Among the entries below, tally each line in which the word "ebooks" is found, then state the tally alone.

BEGIN RECORDS SUPPLIED

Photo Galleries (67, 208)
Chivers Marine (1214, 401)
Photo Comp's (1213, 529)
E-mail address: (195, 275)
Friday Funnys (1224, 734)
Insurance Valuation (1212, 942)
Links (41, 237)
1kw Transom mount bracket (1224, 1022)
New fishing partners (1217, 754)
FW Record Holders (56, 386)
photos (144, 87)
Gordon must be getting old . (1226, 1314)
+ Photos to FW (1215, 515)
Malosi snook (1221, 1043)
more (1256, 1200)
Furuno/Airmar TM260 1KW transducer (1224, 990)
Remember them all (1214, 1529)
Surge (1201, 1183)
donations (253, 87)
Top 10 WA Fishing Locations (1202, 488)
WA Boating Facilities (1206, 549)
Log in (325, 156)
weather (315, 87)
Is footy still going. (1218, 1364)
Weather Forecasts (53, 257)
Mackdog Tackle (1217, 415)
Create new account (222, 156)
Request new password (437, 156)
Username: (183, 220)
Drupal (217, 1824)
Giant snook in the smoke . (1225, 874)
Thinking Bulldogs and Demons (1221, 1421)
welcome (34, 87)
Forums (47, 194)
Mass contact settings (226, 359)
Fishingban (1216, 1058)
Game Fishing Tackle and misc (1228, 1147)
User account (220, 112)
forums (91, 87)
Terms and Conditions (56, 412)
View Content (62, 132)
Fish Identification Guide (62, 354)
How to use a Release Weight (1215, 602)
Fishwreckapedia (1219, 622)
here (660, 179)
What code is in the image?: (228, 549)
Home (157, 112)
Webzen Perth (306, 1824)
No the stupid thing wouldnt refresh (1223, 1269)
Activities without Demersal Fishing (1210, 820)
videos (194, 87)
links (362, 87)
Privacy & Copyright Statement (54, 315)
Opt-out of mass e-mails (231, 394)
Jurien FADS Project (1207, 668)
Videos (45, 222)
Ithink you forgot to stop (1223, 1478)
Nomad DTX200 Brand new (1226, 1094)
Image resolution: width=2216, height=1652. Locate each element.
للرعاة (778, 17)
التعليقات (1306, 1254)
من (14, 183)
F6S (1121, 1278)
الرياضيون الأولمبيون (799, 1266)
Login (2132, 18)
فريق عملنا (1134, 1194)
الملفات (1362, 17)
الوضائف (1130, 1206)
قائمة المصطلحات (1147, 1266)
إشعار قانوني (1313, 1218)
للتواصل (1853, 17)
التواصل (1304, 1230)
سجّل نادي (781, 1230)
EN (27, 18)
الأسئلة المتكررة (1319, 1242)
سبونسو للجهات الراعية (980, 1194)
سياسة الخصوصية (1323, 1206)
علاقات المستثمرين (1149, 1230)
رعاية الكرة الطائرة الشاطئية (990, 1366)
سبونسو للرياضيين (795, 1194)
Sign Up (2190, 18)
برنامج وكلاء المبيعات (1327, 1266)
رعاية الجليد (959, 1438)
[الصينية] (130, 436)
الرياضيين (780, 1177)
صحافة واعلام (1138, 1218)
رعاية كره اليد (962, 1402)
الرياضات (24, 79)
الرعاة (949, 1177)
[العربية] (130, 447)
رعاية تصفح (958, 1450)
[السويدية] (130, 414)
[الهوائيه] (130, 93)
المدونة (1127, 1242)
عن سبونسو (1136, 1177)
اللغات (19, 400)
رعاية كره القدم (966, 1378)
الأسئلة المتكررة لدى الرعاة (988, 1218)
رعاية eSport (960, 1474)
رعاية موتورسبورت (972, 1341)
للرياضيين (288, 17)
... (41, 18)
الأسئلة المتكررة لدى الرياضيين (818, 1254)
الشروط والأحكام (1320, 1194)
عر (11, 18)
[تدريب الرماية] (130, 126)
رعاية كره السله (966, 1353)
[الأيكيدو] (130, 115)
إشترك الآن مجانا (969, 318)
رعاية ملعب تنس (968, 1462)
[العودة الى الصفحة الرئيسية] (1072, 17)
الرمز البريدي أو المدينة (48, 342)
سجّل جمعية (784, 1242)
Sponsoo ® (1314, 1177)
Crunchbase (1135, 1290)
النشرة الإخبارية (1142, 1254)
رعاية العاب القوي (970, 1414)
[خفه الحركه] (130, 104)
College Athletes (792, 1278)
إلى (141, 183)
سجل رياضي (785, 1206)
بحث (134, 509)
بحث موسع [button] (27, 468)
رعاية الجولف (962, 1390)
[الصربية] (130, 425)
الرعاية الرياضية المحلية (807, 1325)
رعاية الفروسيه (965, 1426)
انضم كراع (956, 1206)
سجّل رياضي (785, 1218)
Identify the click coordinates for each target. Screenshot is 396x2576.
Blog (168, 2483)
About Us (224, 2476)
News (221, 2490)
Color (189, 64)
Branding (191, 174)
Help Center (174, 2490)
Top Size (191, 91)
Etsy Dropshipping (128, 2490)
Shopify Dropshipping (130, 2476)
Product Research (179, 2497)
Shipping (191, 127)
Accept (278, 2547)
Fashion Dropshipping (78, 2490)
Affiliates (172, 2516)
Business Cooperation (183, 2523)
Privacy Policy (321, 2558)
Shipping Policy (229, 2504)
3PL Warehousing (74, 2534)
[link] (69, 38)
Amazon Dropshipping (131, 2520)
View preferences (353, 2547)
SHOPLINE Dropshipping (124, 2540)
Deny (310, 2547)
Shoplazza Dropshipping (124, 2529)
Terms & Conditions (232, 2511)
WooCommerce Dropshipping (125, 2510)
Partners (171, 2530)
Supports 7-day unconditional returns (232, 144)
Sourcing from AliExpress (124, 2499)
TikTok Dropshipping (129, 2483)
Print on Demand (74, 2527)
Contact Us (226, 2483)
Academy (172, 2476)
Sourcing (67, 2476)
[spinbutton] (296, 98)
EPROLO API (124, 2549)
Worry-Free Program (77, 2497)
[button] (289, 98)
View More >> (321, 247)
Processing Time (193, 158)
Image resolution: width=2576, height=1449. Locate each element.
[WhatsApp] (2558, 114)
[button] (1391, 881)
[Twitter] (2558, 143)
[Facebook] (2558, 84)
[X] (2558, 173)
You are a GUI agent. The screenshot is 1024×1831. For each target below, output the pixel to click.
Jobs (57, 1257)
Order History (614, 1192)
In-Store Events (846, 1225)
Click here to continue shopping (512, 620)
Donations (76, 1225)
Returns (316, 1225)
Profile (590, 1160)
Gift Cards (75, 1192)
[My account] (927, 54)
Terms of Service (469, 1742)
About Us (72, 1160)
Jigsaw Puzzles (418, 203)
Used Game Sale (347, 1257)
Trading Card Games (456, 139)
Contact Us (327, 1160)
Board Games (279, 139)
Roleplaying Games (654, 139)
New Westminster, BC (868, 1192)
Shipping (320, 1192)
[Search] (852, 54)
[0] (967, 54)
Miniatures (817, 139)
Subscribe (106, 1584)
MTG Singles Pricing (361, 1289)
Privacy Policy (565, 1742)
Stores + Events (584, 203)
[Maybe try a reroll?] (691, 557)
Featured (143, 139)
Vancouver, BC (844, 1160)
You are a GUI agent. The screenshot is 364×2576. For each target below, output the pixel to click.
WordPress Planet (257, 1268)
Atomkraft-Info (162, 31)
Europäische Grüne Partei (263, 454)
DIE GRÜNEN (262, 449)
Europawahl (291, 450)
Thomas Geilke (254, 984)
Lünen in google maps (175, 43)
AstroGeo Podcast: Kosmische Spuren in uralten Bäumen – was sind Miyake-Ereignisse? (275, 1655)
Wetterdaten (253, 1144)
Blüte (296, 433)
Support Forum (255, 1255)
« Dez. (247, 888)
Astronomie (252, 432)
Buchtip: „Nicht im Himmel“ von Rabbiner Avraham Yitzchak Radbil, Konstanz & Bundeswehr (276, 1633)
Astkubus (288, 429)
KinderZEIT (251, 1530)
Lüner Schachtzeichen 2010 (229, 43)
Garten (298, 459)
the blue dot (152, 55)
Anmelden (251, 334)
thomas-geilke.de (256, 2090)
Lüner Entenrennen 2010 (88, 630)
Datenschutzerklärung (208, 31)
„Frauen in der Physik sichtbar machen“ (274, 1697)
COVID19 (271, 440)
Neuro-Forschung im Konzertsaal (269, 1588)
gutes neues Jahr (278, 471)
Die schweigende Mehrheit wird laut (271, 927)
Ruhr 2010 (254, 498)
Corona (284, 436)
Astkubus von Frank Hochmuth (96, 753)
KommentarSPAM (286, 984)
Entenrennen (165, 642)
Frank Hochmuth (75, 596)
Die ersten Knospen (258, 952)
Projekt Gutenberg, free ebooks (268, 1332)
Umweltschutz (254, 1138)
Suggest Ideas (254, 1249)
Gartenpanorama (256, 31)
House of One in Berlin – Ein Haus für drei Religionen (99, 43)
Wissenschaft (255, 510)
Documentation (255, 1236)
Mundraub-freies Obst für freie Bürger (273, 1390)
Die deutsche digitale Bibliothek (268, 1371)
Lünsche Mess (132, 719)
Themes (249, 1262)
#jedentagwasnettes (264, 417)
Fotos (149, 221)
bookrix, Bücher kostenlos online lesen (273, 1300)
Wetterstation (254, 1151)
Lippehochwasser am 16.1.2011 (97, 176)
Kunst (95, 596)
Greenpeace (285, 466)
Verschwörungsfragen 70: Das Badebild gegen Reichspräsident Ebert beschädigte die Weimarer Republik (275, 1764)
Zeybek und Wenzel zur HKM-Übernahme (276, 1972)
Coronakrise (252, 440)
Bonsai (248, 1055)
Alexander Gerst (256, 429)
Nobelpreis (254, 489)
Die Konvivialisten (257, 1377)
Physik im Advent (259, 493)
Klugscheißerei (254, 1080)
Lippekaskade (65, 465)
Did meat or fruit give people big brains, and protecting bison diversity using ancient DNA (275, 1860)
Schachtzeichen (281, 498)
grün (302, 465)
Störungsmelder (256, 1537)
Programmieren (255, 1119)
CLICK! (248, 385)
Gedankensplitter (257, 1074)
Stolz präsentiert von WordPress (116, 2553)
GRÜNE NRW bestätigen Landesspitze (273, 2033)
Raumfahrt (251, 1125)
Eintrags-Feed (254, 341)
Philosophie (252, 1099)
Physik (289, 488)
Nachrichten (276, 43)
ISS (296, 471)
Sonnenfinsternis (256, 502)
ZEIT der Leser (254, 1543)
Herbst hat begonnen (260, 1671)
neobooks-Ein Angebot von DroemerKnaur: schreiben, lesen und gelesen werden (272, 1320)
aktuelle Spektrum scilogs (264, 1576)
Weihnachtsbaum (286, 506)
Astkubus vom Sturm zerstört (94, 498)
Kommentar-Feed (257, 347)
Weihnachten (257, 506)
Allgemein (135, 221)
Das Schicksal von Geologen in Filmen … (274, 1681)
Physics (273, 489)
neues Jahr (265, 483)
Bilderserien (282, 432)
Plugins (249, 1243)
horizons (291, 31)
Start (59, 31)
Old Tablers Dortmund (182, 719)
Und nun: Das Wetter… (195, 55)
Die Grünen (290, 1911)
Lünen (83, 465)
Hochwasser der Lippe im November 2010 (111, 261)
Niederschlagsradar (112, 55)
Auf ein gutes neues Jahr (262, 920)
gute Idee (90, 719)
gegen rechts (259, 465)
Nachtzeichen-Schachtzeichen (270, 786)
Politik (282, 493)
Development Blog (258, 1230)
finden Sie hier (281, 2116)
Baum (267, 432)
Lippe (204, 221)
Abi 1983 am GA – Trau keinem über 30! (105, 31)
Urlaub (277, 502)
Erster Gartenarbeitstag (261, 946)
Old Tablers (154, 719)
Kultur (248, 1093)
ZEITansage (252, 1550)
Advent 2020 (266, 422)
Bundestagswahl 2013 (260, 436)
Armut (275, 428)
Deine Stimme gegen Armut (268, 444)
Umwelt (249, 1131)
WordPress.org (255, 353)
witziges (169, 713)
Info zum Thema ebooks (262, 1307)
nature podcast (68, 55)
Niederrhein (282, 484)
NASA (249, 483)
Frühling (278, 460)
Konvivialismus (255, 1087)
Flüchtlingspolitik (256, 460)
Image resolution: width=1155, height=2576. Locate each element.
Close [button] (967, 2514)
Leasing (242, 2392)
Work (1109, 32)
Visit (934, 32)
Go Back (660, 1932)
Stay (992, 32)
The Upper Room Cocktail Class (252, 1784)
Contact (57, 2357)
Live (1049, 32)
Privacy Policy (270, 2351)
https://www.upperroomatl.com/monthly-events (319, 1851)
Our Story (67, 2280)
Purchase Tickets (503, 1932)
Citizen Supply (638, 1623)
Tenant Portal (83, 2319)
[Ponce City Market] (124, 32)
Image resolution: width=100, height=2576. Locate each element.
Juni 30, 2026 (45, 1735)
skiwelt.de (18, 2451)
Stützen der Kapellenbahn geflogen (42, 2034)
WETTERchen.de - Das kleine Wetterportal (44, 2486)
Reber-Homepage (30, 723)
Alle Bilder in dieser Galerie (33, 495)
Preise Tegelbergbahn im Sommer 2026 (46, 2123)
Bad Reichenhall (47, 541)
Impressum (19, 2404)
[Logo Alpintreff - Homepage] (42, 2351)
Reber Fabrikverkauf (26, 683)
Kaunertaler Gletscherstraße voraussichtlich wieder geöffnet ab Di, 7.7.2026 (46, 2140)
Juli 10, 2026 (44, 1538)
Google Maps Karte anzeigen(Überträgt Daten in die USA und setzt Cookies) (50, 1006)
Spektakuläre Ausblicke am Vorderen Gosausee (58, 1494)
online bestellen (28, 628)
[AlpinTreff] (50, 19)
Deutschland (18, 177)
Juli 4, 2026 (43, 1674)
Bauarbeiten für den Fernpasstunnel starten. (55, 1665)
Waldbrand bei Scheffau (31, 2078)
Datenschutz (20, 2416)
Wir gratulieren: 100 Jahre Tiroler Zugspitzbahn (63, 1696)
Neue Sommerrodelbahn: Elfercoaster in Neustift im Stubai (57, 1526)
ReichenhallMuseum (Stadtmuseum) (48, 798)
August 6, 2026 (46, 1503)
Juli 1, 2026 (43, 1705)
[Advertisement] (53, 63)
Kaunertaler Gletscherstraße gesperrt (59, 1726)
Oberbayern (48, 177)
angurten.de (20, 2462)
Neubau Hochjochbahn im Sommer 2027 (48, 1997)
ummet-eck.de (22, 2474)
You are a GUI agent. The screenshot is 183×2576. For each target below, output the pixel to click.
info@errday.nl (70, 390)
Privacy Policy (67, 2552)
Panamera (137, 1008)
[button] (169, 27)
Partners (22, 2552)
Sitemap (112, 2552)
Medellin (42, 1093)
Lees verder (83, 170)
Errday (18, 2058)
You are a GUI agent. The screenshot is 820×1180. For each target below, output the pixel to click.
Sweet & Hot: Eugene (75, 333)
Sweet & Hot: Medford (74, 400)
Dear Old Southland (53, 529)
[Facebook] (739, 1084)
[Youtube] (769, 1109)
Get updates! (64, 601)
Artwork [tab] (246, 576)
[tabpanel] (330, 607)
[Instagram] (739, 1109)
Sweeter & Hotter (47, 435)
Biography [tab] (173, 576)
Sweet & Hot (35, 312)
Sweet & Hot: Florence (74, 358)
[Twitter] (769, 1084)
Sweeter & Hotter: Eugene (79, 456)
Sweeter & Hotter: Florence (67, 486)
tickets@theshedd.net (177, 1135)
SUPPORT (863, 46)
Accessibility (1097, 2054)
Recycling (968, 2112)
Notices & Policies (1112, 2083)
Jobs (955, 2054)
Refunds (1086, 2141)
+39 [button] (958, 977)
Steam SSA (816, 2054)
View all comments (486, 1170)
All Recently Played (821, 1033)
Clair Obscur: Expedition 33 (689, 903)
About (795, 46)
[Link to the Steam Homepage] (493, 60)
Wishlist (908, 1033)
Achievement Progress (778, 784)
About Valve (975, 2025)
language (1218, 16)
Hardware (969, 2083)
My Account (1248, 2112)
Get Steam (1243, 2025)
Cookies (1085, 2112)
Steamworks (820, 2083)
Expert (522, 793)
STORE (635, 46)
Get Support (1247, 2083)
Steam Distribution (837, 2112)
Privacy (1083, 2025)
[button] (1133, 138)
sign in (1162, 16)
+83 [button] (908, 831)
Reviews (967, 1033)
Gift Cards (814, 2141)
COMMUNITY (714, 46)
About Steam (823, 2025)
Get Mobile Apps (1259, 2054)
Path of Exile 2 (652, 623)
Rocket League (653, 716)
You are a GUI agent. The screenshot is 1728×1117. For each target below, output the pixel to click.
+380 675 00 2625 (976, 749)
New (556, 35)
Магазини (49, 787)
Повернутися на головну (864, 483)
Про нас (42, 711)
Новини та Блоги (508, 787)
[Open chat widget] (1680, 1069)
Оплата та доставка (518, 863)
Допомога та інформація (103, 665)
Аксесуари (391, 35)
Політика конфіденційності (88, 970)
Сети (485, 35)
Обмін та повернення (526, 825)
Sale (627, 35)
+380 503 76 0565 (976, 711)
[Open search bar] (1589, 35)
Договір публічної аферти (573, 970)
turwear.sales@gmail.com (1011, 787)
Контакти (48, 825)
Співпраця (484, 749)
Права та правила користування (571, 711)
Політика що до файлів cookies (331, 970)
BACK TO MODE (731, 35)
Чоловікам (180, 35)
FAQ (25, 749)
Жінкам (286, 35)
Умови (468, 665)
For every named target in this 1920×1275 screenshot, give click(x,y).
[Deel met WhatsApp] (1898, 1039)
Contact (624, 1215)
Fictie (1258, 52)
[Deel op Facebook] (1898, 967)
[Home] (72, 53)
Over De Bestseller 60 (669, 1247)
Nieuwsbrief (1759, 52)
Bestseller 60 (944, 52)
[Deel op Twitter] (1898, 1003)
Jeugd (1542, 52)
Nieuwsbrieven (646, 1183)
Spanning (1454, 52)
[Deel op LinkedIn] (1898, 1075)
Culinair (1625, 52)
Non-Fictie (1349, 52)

END RECORDS SUPPLIED

OUTPUT FOR THIS TASK =>
2